Yesterday I submitted a manuscript to a journal. The manuscript describes the work I did in the summer of 2010, and has been rejected from another journal and undergone massive revision, repeatedly, in the nearly three years since the raw data was collected. The journal is, in the minds of myself and my advisory committee (i.e. my co-authors) entirely the right fit for our manuscript, even though the publisher is one of the big, evil, for-profit companies that followers of a certain subset of the sciencey blogs will be familiar with (perhaps as an insulting word, spit out rather than merely spoken). My paper will not be open access – I couldn’t find my advisor to ask when that question came up during the submission process.

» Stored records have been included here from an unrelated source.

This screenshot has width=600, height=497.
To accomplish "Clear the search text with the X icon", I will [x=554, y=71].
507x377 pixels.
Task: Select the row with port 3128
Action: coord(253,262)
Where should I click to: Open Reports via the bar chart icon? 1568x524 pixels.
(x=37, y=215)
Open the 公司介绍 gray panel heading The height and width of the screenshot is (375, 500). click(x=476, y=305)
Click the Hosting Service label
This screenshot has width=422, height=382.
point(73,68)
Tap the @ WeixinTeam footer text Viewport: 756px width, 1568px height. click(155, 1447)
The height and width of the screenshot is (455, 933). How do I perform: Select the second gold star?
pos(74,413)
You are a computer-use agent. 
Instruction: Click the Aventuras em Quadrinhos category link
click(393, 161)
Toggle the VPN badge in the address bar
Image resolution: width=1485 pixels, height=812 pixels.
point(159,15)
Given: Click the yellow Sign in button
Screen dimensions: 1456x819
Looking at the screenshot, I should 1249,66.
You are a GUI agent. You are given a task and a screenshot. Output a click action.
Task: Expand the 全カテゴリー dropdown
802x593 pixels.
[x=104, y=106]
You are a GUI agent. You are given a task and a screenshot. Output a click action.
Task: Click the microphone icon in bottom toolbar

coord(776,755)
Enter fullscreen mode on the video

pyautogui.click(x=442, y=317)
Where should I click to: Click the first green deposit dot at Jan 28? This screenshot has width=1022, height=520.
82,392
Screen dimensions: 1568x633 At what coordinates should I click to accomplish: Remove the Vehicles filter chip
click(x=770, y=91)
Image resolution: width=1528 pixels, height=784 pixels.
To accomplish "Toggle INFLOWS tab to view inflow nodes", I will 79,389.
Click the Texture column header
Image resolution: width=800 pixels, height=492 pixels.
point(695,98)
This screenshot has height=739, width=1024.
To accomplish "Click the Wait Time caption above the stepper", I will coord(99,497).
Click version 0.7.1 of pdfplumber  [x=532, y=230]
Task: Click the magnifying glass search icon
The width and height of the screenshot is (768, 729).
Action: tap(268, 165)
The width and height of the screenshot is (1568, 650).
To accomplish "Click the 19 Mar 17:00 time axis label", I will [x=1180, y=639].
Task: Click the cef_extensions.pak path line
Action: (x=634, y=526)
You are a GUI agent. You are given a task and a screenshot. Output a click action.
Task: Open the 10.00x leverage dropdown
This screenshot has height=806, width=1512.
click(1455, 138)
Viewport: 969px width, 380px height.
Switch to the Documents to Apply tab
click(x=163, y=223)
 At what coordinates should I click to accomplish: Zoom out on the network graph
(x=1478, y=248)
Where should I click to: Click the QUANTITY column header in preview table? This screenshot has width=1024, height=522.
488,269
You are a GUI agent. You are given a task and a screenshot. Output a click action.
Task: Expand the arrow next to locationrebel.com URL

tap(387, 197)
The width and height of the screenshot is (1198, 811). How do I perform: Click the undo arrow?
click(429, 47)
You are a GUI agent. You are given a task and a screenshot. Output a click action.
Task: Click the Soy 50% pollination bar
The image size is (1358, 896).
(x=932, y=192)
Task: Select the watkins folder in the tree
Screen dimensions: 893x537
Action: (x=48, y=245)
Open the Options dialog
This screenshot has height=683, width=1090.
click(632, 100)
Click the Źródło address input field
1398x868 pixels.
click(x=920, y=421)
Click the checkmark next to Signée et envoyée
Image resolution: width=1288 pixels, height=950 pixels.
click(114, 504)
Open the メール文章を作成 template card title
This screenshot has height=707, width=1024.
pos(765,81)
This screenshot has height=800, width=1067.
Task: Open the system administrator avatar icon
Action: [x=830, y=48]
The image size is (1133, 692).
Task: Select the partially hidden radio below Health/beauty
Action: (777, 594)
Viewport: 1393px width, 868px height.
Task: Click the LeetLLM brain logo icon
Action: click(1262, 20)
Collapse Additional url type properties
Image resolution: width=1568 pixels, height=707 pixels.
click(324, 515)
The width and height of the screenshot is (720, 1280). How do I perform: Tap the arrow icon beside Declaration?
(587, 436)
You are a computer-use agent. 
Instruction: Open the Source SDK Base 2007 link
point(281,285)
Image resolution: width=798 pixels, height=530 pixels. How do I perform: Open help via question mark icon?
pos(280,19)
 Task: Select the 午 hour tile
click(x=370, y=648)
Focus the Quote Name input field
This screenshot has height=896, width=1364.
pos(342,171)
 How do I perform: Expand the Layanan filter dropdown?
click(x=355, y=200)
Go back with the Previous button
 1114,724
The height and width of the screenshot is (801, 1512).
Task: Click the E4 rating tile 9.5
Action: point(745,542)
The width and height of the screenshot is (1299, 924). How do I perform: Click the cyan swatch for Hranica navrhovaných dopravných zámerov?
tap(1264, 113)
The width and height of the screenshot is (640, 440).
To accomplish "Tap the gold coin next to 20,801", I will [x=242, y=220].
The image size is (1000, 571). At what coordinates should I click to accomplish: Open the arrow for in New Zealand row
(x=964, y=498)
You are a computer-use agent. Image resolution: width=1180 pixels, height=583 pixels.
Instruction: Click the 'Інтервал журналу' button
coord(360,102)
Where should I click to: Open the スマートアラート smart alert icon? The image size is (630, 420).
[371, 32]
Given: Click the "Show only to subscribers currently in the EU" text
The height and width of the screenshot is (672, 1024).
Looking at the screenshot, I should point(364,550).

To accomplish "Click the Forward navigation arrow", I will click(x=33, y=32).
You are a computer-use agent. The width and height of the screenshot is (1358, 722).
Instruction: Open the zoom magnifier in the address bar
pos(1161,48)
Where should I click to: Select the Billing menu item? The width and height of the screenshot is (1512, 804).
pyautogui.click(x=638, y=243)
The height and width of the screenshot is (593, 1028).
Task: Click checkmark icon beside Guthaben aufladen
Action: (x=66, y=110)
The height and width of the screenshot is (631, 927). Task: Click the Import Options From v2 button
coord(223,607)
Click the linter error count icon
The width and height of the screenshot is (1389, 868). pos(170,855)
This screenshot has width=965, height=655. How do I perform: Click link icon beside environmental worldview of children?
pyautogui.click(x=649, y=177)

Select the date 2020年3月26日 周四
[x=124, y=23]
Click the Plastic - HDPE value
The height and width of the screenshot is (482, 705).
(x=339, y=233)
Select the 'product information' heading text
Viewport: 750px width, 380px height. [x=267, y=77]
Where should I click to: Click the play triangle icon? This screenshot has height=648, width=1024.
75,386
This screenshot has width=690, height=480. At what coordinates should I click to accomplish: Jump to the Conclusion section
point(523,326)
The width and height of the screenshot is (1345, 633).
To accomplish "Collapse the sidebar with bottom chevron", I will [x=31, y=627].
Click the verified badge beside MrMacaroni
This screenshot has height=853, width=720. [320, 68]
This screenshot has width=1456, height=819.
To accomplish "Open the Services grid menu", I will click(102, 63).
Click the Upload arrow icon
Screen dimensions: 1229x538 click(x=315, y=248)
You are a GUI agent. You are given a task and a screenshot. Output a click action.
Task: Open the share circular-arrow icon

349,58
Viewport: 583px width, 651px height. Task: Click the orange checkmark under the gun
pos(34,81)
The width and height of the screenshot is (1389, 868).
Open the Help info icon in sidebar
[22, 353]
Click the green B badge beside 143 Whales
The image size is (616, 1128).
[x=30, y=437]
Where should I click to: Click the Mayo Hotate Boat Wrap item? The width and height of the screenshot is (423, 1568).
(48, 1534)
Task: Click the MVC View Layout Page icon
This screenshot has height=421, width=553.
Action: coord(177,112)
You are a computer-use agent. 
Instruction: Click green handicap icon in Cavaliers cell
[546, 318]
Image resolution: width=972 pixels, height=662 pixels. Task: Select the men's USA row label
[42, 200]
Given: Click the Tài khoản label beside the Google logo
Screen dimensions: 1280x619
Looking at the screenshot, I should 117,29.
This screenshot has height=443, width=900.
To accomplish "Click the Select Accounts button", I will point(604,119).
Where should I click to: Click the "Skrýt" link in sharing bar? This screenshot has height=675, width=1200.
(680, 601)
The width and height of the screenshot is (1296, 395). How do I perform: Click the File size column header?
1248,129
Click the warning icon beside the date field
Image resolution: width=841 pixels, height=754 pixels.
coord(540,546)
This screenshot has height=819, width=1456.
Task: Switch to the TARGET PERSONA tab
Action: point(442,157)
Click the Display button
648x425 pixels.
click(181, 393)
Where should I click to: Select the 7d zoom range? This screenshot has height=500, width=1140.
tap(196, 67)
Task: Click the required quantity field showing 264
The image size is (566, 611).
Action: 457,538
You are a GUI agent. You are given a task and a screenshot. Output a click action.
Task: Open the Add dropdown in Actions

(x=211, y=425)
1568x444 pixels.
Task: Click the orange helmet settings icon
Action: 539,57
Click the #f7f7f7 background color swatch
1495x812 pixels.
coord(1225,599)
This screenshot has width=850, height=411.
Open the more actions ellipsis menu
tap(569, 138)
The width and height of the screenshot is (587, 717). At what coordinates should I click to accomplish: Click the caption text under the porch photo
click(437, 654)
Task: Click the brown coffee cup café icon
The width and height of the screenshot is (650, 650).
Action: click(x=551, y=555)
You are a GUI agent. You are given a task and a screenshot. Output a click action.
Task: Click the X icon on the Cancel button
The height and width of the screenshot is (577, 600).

Oh, the submission process. I’m not going to rant about it
now, I feel like yesterday was taken with that episode, with consequences –
sometimes I feel the need (i.e. the complete lack of useful motivation) to take
an evening and crumple it up into a ball and toss it into the corner (I played
Civilization V, while drinking beer). The only noteworthy part for today, I
think, was the weird cognitive convolutions I underwent when choosing from the
list of topic areas (“Field plots; Greenhouse gases; Methane; Exchange with
Atmosphere; etc.), due to the next paper that’s already in my mind – I had to
stop myself from selecting all the keywords relating to the molecular biology
that forms the core of my next paper.
The reason I went to Tasmania for four months (besides
simply it being an awesome, excellent place to go) was to learn some laboratory
techniques while applying them to my samples (my soil samples, and microbial DNA
extracted from them) with the clear, explicit intention of creating a major
manuscript for my PhD thesis – I think of it as “Chapter 3”, where my
already-published paper (Brummell et al., 2012) is Chapter 1 and the manuscript
I just sent in is Chapter 2. Those numbers might get pushed around a little,
for example if I write “bookend” introductory and summary chapters in the
actual thesis, but nobody reads an entire thesis anyway so it doesn’t really
matter.
Besides “Evil Scientific Journal Publishers” posts, I’ve
been reading many blog posts about academic careers, particularly of scientists
(especially of biologists). Thus today’s musings. It’s kind of an odd time for
me to be devoting time to this, given my departure for a 2-month field
expedition in about 5 weeks and my need to scoop my Tasmanian data into a pile
resembling something manuscript-like, but there’s a point that the blog posts I’ve
read have not addressed but that I have discussed several times with my
advisor; I think it’s also notable that he and I have never discussed Open
Access publishing or opened the “Evil Publishers” can of worms (we’ve tossed
that can back and forth a few times, and placed it on the counter and talked at
it, to stretch the metaphor).
The point: Publish or Perish. It’s a cliché, and all
most clichés are at least partly true. Rather than take it in the sense of a
dire warning (“Thou Shalt Crank Out Pubs at Thine Fastest Rate!”), my advisor
and I have several times discussed this point as a focus aid: Publishing is
Always Useful. When considering career options, within, beside, or outside of
academic science, no option includes “publishing papers is a waste of time if
you go down this path.” Even completely non-science career paths will
(theoretically) benefit from a CV with a list of publications on it; even to a
non-scientist, there’s a certain prestige and value associated with
demonstrably undertaking a complex project all the way from genesis to
completion; it’s evidence of getting things done.
So, I am spending essentially all of this week working on my
data from Tasmania, trying to turn it from an amorphous blob of numbers into a
narrative describing my newly-acquired knowledge.
Instead of, you know, choosing which Rival Empire to
antagonize based on the label I’m pulling off of the bottle of beer.
Literature Cited
Brummell, M.E., R.E. Farrell, and S.D. Siciliano, Greenhouse gas soil production and surface fluxes at a high arctic polar oasis. Soil Biology and Biochemistry, 2012. 52: p. 1-12.